In 1964, AT&T broke ground again with the introduction of the Picturephone at the World's Fair in New York City to much fanfare. However, a small‐scale rollout of the technology in 1970 did not gain the necessary momentum to make the Picturephone commercially viable. Attempts in the 1980s yielded the same results. The market was still reticent to shift from a traditional phone call to a video one, seemingly dooming video phones to a fate of failed innovation (Uenuma 2020).
It was only when the platform for video calls moved from phone lines to the Internet that video communication began to gain a foothold. In 1993, a University of Cambridge scientist connected a camera to the Web in an effort to monitor the department's coffee pot levels. He and his fellow scientists could check on those pots regularly online, which they did. However, to his great surprise, many other people did, too. His coffee pot cam in essence went viral (Kesby 2012).

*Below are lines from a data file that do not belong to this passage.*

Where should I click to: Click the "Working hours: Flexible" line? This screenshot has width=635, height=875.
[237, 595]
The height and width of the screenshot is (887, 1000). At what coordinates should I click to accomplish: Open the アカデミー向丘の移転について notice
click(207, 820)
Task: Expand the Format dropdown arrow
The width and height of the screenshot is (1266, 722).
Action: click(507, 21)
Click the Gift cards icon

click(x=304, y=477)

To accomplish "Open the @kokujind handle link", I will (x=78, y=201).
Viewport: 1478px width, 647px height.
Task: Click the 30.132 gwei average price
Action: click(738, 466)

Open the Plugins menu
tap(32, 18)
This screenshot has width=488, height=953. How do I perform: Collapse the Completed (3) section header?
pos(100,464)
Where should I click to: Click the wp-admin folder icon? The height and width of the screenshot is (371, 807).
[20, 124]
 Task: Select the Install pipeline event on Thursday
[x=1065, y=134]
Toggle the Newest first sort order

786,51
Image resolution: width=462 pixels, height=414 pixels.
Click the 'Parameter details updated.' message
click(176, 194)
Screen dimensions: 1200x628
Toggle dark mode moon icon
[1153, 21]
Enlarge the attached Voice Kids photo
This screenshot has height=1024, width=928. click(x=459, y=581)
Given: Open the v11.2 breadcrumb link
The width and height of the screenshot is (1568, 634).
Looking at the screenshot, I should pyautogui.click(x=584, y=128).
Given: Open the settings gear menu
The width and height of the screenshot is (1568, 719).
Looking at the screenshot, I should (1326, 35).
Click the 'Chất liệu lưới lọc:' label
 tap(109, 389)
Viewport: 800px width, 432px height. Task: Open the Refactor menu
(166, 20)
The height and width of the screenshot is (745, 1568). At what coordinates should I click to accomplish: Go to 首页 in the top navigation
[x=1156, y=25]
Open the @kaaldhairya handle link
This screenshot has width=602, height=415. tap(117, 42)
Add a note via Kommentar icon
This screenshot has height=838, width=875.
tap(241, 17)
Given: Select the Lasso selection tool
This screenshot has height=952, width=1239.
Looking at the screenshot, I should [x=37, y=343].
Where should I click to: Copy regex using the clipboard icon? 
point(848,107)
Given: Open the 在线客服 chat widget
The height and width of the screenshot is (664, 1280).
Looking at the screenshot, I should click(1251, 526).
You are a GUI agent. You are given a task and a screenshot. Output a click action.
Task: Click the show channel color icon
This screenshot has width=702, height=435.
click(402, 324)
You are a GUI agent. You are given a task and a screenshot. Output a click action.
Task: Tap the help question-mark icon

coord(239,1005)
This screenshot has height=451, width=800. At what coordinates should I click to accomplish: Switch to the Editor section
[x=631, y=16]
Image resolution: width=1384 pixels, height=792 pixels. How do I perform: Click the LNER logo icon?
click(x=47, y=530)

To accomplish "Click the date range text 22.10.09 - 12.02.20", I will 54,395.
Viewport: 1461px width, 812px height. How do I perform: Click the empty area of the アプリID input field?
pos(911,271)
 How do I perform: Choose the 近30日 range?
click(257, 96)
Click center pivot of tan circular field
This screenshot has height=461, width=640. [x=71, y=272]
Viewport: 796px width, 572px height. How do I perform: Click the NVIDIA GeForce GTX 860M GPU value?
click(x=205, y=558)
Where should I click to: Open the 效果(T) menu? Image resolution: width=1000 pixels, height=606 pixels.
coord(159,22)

The coffee pot cam could arguably be the genesis for a deluge of video communication innovation. Commercial webcams hit the marketplace. The “watery bloop” of a Skype call with its accompanying techno music became a familiar soundtrack for PC users in the early 2000s. But the real game‐changer was FaceTime on Apple's iPhone 4 in 2010, which prompted an endless string of software developers to create video‐based platforms for various mobile devices as well as desktops and laptops that normalized virtual video communication for the masses.
FaceTime and its cousins primed the pump for what would be one of the most extraordinary shifts in our history in the way we meet and conduct business communication.